Censorship and Festival Acclaim
Unsurprisingly, “Lost in Beijing” faced significant censorship issues in China. Nearly 50 scenes were removed, a truncated version was released, and then the film was banned altogether after authorities discovered that pirated copies of the full version were widely available. The producer was barred from filmmaking in China for two years. Ironically, the censorship controversy turned “Lost in Beijing” into a festival hit.

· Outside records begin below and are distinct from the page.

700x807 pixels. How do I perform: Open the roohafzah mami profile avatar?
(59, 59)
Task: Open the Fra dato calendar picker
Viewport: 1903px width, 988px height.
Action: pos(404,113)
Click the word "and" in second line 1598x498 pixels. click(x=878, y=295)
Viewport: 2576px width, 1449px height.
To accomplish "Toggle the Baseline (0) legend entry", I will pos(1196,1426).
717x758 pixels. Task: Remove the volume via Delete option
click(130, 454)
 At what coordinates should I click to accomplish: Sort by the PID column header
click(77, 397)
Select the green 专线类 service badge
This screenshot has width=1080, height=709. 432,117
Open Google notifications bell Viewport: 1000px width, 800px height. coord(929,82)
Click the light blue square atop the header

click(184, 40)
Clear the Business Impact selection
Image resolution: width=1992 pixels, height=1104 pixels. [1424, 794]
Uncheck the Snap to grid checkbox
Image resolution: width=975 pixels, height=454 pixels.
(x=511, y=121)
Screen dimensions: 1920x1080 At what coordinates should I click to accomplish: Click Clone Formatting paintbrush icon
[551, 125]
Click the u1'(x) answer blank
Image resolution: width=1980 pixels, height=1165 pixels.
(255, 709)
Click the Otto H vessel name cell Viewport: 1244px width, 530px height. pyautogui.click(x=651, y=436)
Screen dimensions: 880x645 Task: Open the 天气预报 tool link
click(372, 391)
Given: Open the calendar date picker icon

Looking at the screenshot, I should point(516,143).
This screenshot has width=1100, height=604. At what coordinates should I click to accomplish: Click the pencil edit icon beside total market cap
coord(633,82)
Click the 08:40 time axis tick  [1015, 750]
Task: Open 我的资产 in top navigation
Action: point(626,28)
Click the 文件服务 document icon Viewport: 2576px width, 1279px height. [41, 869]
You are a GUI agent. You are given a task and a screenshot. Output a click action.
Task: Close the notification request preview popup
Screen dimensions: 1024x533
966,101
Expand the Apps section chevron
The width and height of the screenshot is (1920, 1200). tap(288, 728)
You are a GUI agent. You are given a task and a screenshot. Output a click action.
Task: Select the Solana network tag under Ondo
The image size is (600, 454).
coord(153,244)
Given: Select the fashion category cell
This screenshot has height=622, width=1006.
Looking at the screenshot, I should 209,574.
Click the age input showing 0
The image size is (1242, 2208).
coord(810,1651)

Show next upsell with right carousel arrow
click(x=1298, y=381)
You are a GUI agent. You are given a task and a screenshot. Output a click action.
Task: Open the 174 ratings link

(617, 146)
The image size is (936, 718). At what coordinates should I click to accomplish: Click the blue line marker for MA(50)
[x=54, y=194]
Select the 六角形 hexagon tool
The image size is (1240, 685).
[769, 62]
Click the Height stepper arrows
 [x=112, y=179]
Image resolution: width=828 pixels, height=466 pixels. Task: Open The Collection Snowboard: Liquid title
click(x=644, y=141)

Beyond the Scandal: A Glimpse of Reality
However, the scandal surrounding censorship is not the film’s sole merit. “Lost in Beijing” offers many subtle pleasures. After selling his wife and child for a large sum, the infantile husband amuses himself by building a tower out of the money, topping it with a cup of instant noodles – a metaphor that is perhaps too on-the-nose, but the resulting art object is still pleasing. The film’s best moments are the documentary-style shots (director Li Yu is known in China as a documentarian), capturing life as it is: the human mass filling the streets, drinking, eating, laughing, building, parting ways. The endless urban landscapes, skyscrapers, cranes, the ceaseless gray construction, the swelling metropolis capable of absorbing all the lost and abandoned. Beijing is a gigantic entity bristling with skyscrapers, and like any metropolis, it feeds on people and their emotions. To a European eye, the passions in “Lost in Beijing” are, to put it mildly, excessively melodramatic, but they are muted by the gray landscape and the feeling that all the characters are constantly being watched by a hungry city: a metropolis accustomed to soap opera plots, it will devour much worse.
A Feminist Perspective
In reality, the title “Pingguo,” under which the censored version of the film was released in China, accurately reflects the essence of the film: the heroine herself, drunk, makes advances on the first man she encounters, then decides on her own that she should have an abortion, then decides to keep the child. The ending also rests on her – not entrusting the solutions to important problems to men, who are at best womanizers, at worst, scoundrels. In a sense, it is a very feminist film: the men here pretend, the women get things done. They rape, give birth, leave. All by herself, darling, all by herself.